And that, in a nutshell, is what philosophers call "the argument for design." When a number of separate, very unlikely events combine to produce something as complex as life, we suspect that the conditions were intentionally arranged for the purpose.

Design arguments remain controversial for a number of reasons, the most obvious being their theological overtones: Theists generally find them persuasive; atheists don't. But sometimes, as the example of Hoyle demonstrates, and atheist will find himself forced to accept such arguments.

And sometimes it works the other way around. Robert Pennock, a professor of the Philosophy of science at the University of Texas, is a theist, a Quaker, who doesn't like the design argument, and he's written his new Tower of Babel: The Evidence Against the New Creationism to parry it. Unfortunately, whatever merits exist in Pennock's analysis, they are obscured by biased rhetoric. His term "creationism," for instance, is one that readers will typically take to mean biblical literalism: a "young earth" created as recently as 4004 B.C., Adam and Eve, Noah's Ark, and all the rest.

### Problems
1: From the passage on the design argument, write out the part that begins at the words "And sometimes it" and stops after the words "all the rest.".
2: According to the passage on the design argument, at which university does Robert Pennock teach?
3: Carry on the passage about the design argument, picking up after its final sentence.

### Information provided
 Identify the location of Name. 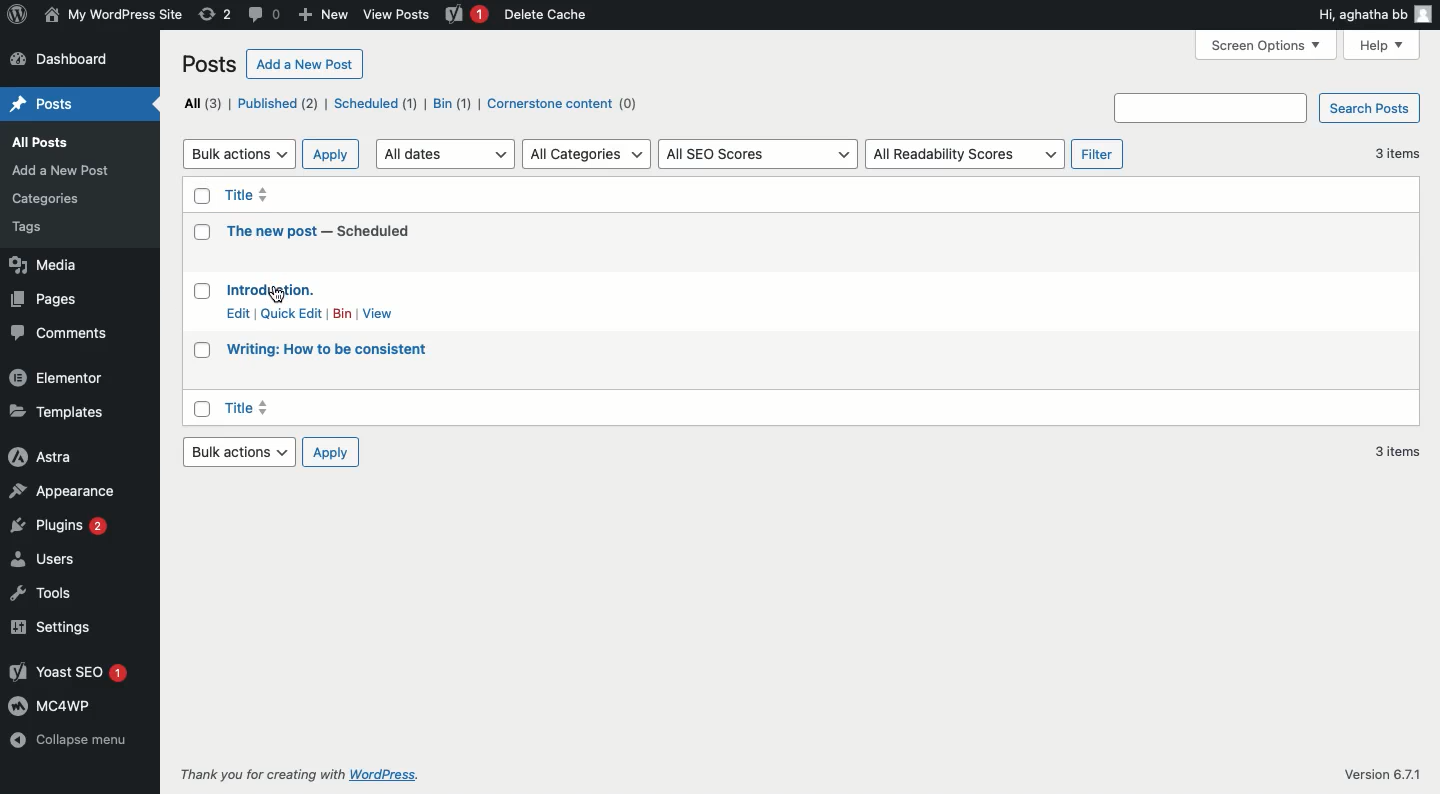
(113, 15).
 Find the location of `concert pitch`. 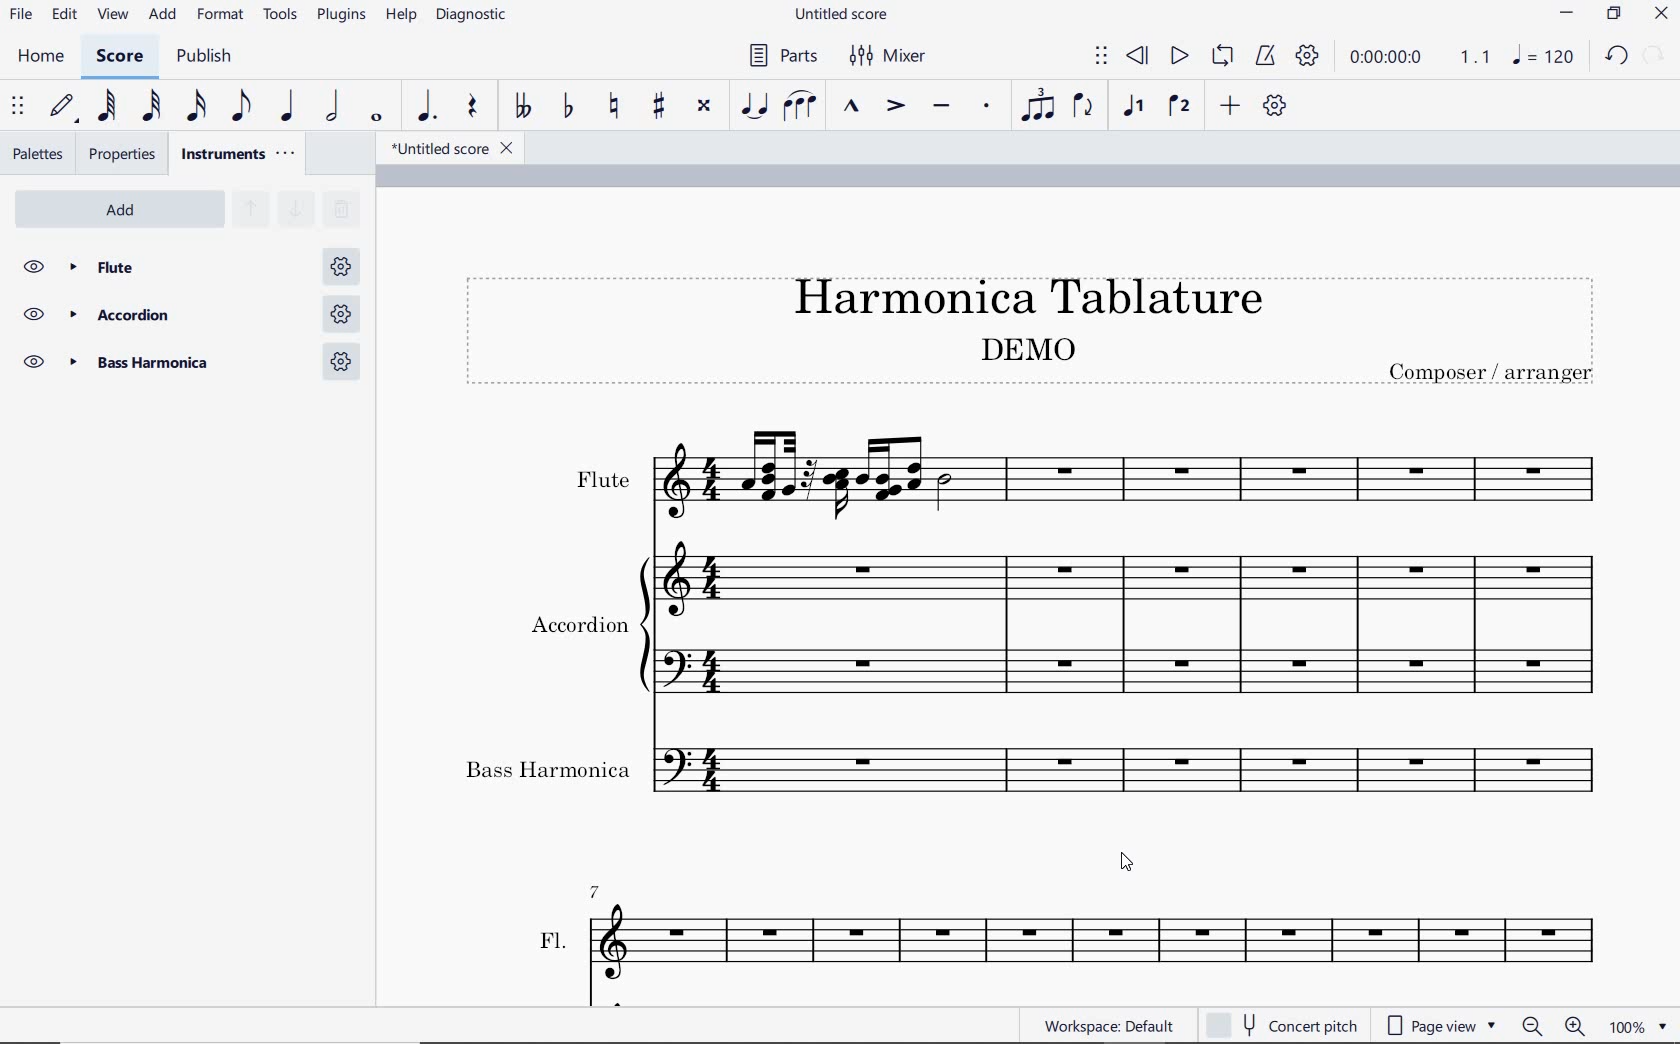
--
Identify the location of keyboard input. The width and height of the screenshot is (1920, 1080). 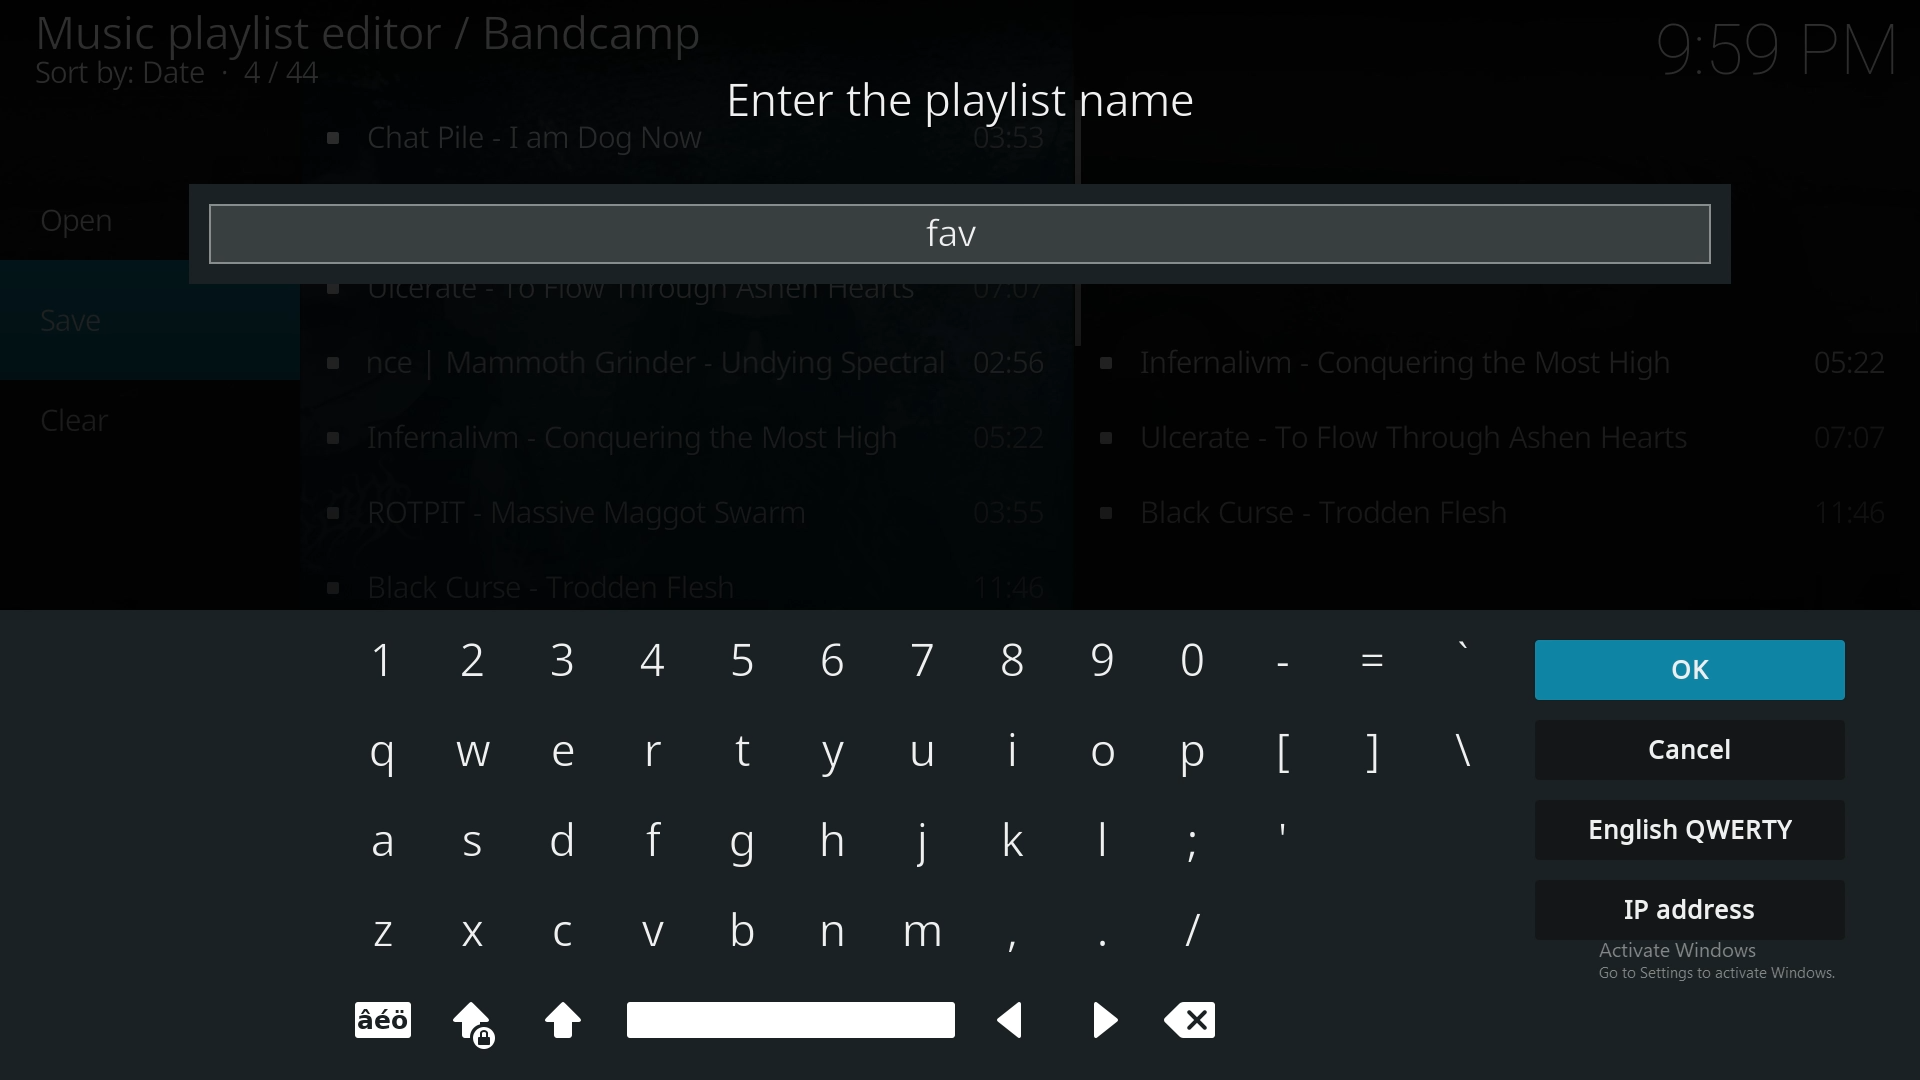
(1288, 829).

### Responses to the exercise
1:
And sometimes it works the other way around. Robert Pennock, a professor of the Philosophy of science at the University of Texas, is a theist, a Quaker, who doesn't like the design argument, and he's written his new Tower of Babel: The Evidence Against the New Creationism to parry it. Unfortunately, whatever merits exist in Pennock's analysis, they are obscured by biased rhetoric. His term "creationism," for instance, is one that readers will typically take to mean biblical literalism: a "young earth" created as recently as 4004 B.C., Adam and Eve, Noah's Ark, and all the rest.

2: The University of Texas.

3:
But Pennock applies "creationist" to writers who believe in none of this. His actual opponents turn out to have doctorates in things like embryology, biochemistry, the philosophy of science, and mathematics from places like the University of Chicago, Cambridge, and Berkeley. And they write books and articles that engage, rather than avoid, serious issues in science and philosophy.

To be fair, Pennock does note the difference between modern intelligent design theorists and biblical literalists. But he never asks whether the term "creationist" can be used for both, and he exploits the confusion by using lines of argument against the modern intelligent design theorists that tell only against the old-fashioned literalists.

His title, Tower of Babel, for example, alludes to a device that he uses to try to get young-earth creationists to admit the error of their ways: The Bible says that all the plants and animals were created within a few days of one another; the Bible also records that human languages were created simultaneously by God, to foil plans for the tower of Babel; so Pennock concludes that if he can convince creationists there is good evidence that modern languages arose from a common ancestral language, he may be able to get them to give up their insistence on the simultaneous creation of all living things.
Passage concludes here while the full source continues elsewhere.